Tras la Segunda Guerra Mundial el desarrollo de arsenales y la estrategia de disuasión nuclear imperaron en las relaciones entre Estados Unidos y la Unión Soviética. La crisis de los misiles en 1962 puso en evidencia el riesgo de una guerra nuclear. Ambas superpotencias intentaban conseguir el control del mundo. Llegamos a 2007 y Rusia aumenta su producción de armamentos así como de sus demostraciones de armamentos convencionales y nucleares. Llegamos a 2008 y nos encontramos con una crisis del petróleo que está estancando la economía internacional y subiendo la inflación. ¿Qué intentan controlar en estos momentos? Está claro. Estados Unidos se adelantó varias décadas cuando tomó como aliado a Georgia, garantizándose así el acceso al petróleo del Mar Caspio (unos 17 mil millones de barriles de petróleo, y unas vastas reservas de gas).

Tras la invasión de Osetia del Sur por las tropas de Georgia, Rusia tenía la excusa perfecta y la utilizó. Georgia es un enclave muy importante para el abastecimiento de petróleo a Europa y a Estados Unidos, ya que es tubería que llega al continente europeo sin pasar por Rusia o Irán (1,2 millones de barriles de crudo al día) (cerrada de momento). Pero la actuación rusa es un desafío para el resto de los países de “Occidente” y se podría generar un conflicto no bélico con disuasión nuclear, comúnmente conocido como “Guerra Fría“, con el constante riesgo de llegar a un conflicto bélico nuclear.

La situación actual en Georgia es confusa. Por un lado, los máximos dirigentes y los analistas rusos dicen que van a retirar las tropas de Georgia, no sin antes garantizar sus objetivos de pacificación. Pero, por otro lado, los mismos dirigentes dicen que mantendrán sus posiciones territoriales (recientemente ha reforzado sus dispositivos militares por aire, mar y tierra) para prevenir alguna posible operación del Pentágono orientada a la instalación de tropas y armamentos en Georgia.

Las reacciones internacionales han llegado desde Europa y Estados Unidos y proponen un plan de paz que consiste en el despliegue de una fuerza de paz.
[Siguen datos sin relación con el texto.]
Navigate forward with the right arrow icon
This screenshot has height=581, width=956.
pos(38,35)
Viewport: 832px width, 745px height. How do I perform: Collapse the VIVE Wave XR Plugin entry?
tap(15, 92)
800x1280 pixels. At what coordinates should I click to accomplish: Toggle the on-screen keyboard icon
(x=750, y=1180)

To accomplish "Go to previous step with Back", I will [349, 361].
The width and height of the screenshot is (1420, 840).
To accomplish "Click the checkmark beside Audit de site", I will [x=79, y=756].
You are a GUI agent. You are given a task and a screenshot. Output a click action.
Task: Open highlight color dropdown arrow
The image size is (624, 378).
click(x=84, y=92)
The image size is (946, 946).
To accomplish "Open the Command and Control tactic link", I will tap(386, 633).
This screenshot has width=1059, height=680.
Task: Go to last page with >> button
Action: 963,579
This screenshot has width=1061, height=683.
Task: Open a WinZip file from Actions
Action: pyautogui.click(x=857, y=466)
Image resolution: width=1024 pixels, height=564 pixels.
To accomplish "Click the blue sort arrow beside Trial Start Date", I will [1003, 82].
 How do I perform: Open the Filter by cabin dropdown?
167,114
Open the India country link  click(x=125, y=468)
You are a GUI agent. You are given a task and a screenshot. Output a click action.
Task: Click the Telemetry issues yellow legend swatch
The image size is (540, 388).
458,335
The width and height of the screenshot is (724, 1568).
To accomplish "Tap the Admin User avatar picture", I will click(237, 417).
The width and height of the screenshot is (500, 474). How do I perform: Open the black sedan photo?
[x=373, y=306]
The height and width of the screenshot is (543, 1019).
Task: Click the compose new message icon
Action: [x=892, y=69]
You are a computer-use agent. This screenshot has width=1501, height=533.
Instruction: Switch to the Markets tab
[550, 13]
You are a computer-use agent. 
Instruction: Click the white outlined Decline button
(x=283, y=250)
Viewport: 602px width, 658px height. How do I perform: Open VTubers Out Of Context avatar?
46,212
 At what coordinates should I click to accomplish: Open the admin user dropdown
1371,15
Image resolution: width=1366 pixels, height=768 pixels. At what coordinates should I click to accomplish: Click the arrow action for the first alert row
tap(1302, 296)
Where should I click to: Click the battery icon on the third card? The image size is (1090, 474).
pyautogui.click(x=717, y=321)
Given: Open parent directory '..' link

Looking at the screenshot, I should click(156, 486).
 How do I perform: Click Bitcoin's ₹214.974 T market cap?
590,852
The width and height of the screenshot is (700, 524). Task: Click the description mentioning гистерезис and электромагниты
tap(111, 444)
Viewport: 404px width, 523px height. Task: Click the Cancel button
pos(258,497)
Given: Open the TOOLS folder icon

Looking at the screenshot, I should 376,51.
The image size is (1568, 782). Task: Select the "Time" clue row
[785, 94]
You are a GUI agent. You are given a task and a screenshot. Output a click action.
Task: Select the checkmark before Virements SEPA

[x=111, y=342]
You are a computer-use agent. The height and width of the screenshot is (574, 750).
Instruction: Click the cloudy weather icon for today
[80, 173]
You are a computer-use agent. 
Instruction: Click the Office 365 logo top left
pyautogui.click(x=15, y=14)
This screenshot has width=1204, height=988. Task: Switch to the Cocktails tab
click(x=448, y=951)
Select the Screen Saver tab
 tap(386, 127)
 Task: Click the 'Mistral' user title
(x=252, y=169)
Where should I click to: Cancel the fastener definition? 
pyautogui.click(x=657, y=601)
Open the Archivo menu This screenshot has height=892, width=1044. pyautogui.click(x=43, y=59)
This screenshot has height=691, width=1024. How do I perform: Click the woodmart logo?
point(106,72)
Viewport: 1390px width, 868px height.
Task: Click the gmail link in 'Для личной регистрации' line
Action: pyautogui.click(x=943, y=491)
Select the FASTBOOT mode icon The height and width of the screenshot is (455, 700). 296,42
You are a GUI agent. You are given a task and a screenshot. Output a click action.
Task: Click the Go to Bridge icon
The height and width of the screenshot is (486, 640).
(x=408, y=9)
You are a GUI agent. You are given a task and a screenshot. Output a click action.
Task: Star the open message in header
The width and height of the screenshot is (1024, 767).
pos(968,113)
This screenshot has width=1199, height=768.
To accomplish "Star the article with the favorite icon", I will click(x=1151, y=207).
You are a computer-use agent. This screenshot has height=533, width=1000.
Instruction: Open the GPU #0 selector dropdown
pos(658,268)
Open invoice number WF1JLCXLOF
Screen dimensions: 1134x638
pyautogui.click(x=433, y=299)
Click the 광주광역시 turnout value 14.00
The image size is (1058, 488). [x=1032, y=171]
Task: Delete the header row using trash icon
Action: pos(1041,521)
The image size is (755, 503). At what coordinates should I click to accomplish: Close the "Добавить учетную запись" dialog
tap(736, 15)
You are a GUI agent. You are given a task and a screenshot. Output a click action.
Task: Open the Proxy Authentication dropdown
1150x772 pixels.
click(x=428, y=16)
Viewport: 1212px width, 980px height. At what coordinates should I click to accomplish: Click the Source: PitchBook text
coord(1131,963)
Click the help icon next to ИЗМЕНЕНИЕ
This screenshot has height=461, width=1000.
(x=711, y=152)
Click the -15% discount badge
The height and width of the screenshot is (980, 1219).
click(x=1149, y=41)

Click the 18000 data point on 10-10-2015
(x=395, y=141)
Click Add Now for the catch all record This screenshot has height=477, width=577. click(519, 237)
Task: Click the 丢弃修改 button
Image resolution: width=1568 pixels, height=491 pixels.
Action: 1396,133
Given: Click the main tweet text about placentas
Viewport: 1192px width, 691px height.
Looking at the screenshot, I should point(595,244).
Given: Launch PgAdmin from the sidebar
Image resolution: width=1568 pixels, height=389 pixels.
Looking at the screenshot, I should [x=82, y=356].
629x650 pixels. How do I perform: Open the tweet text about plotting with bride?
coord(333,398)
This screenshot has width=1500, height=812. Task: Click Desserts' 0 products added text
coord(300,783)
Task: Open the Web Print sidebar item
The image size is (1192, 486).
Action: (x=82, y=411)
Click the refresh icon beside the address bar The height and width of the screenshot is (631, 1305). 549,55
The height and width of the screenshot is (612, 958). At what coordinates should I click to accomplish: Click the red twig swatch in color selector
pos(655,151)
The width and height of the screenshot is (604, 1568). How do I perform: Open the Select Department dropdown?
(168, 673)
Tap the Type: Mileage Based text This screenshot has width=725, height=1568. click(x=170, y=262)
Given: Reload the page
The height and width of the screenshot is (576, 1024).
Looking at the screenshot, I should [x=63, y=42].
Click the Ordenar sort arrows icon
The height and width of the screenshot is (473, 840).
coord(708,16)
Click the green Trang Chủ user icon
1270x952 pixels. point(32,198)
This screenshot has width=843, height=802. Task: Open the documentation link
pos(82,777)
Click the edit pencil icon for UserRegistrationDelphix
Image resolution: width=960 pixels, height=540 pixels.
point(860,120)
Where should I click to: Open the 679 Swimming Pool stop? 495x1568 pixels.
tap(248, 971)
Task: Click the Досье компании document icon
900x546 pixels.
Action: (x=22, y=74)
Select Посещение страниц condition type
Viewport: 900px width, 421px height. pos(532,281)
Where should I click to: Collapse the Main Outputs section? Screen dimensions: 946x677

Rusia lo ha descartado. Otros han llegado más lejos. George W. Bush amenazó con expulsar a Rusia del G-8 si seguía adelante con su ofensiva sobre Georgia; John McCain también lo sugirió. Sarkozy en una rueda de prensa dijo: “Si esta cláusula del acuerdo (retirada sin demora de las fuerzas rusas de Georgia) no se aplica rápida y totalmente, me veré obligado a convocar un consejo europeo extraordinario para decidir las consecuencias a sacar”.

Al principio cité el año 1962 y lo que supuso la crisis de los misiles. La situación que estamos viviendo y que enfrentaría directamente, otra vez, a las dos superpotencias (EEUU y Rusia) podría volver a tensar las relaciones mundiales.

Estados Unidos va a instalar en territorio polaco 10 misiles interceptores Patriot en principio para garantizar la seguridad ya que Irán amenazaba con usar armas nucleares. Pero Rusia no lo ha visto así, sino como un “desafío contra el potencial estratégico de Rusia”. Así mismo advirtió a Polonia de que “se pone en riesgo ya que, en caso de peligro, ésos serían los objetivos a destruir prioritarios” y que “protege a Estados Unidos y no a Polonia” (vecejefe del Estado Mayor ruso, Anatoli Nogowizyn). ¿Se terminará de convertir Polonia en lo que fue Cuba en 1962, estratégicamente?

Al dudar en la respuesta, los dirigentes rusos han amenazado con rearmar su flota (submarinos, barcos y bombarderos) en el mar Báltico (en el puerto de Kaliningrado, entre Polonia y Lituania) con cabezas nucleares como ya hiciera en la (primera) “Guerra Fría” como respuesta al escudo antimisiles.

Lo que vivamos en los próximos días puede ser dicisivo. Conviene recordar que Rusia tiene un As en su manga: es uno de los principales suministradores de petróleo y gas a Europa y podría comprometer el suministro europeo si controla el oleoducto que pasa por Georgia. Puede que sea pronto para hablar de una segunda “Guerra Fría”, pero ya ronda por las altas esferas de los gobiernos y por la prensa.